According to Anne Blankenship, executive director of the West Virginia Oil & Natural Gas Association (WVONGA), “We have only begun to scratch the surface of developing this enormous resource beneath us,” referring to shale oil and gas in the state. As part of a larger interview with WV media, Blankenship shared a list of the 10 biggest natural gas producers in the state, along with the top 10 biggest oil producers in the state. We always dig that kind of information and thought you would too.
We’ll get right to the good stuff. The following stats are from 2017 as WV doesn’t yet have finalized numbers for 2018.
The top 10 natural gas producers in WV, according to WVONGA, are:
Antero Resources Corp.
EQT Production Co.
Swan Production Co.
HG Energy II Appalachia
Jay-Bee Oil and Gas
Northeast Natural Energy
CNX Gas Companies
XTO Energy Inc.
The top 10 oil producers in the state are:
SWN Production Co.
Antero Resources Corp.
HG Energy II Appalachia
Jay-Bee Oil & Gas
Tug Hill Operating
Nytis Exploration Co.
We have to confess the last couple of the names in the oil list are not familiar to us.
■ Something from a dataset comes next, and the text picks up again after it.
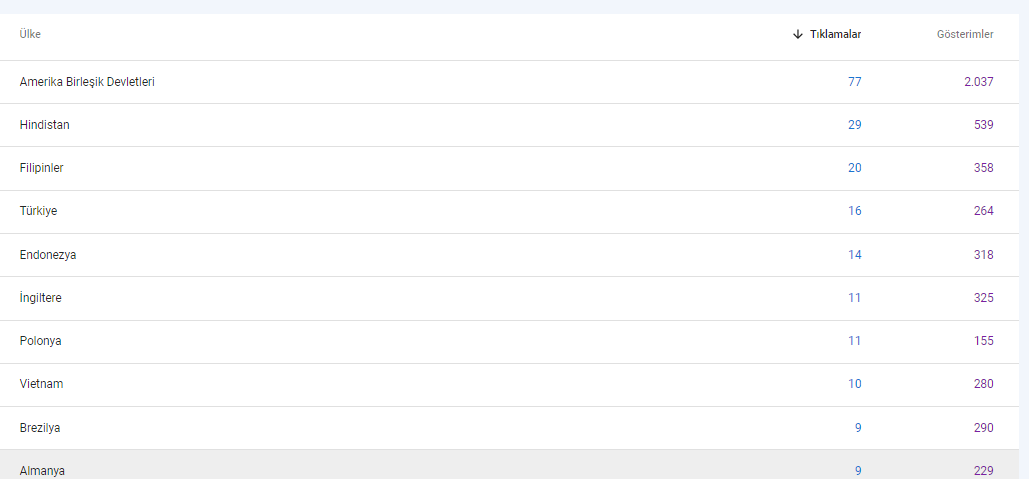Click the vertical scrollbar on the right

[x=1024, y=240]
Perhaps they’re conventional drillers and not shale drillers? We also think “Swan Production Co.” in the gas list is a typo and is supposed to be SWN Production Co., which is Southwestern Energy. We’re not 100% sure, but that’s the only thing that makes sense to us. We’ve never heard of Swan Production operating in our region (although there’s an oil driller in Texas that runs by that name).
Here’s the full article in which the above detail is mentioned:
The evidence of North Central West Virginia’s continued oil and gas boom is hard to miss.
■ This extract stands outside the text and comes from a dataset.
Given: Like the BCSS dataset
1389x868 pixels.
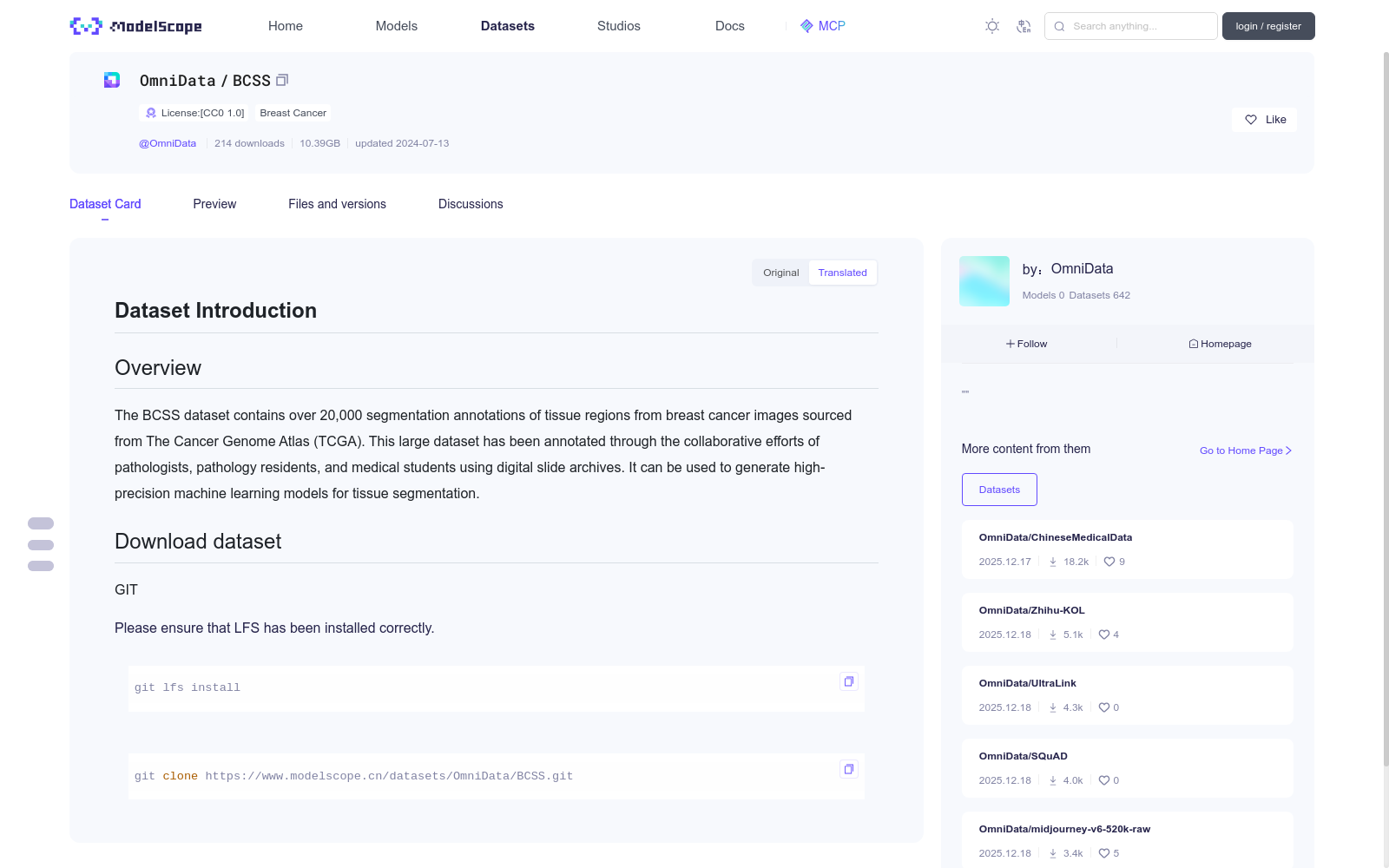Looking at the screenshot, I should 1264,120.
From parking lots filled with heavy-duty pickup trucks to campsites packed with recreational vehicles, the signs of the industry’s activities are everywhere.
Industry experts say production levels for both oil and gas remain on the rise, with new records being set year after year, and projections for the future remain positive.
Anne Blankenship, executive director of the West Virginia Oil & Natural Gas Association, said it’s impossible to overstate the importance of the role the state’s extractive industries play in its economy.
“The oil and natural gas industry is a major economic driver in the state and has the potential to grow even more significantly over the coming years and decades,” she said. “We have only begun to scratch the surface of developing this enormous resource beneath us.”
According to information complied by WVONGA, natural gas production increased by more than 9 percent between 2016 and 2017, while oil production grew by 14.6 percent during the same time period.
A total of 1,514,277,709 thousand cubic feet of natural gas and 7,558,169 barrels of oil were produced in the state in 2017, the most recent year for which production data is available.
During fiscal year 2018, severance tax collections increased by nearly 4.4 percent over the previous fiscal year. Collections for fiscal year 2017 were $133,052,031 and rose to $138,844,391 for fiscal year 2018.
Natural gas pipeline construction jobs — including work on the Atlantic Coast Pipeline and Mountain Valley Pipeline projects — increased over 400 percent between the first quarter of 2017 and the second quarter of 2018.
The industry directly employed 17,617 workers in 2017 who were paid more than $1.5 billion in total wages, according to WorkForce West Virginia.
According to WVONGA, the state’s top 10 gas producers in 2017 were: Antero Resources Corp., EQT Production Co., Swan Production Co., HG Energy II Appalachia, Jay-Bee Oil and Gas, Northeast Natural Energy, Arsenal Resources, Ascent Resources-Marcellus, CNX Gas Companies and XTO Energy Inc.
The top 10 oil producers were: SWN Production Co., Antero Resources Corp., Chevron Appalachia, HG Energy II Appalachia, Jay-Bee Oil & Gas, Tug Hill Operating, Ascent Resources-Marcellus, HG Energy, Pillar Energy and Nytis Exploration Co.
Doddridge County remains the epicenter of oil and gas for the state. In 2017, the county produced 380,461,677 thousand cubic feet of gas and 795,519 barrels of oil. The county received $16,145,702 in property taxes from producers and received $2,834,771 in severance tax in 2018.
James Wood, interim director of the Energy Institute at West Virginia University, said the future of West Virginia’s oil and gas industry will depend on numerous factors.
“I don’t think the industry’s future is tied to industry cyclical economics,” he said. “The more likely influencers are severance tax policies, permitting difficulties with skilled labor availability and the general political environment, historically and currently.”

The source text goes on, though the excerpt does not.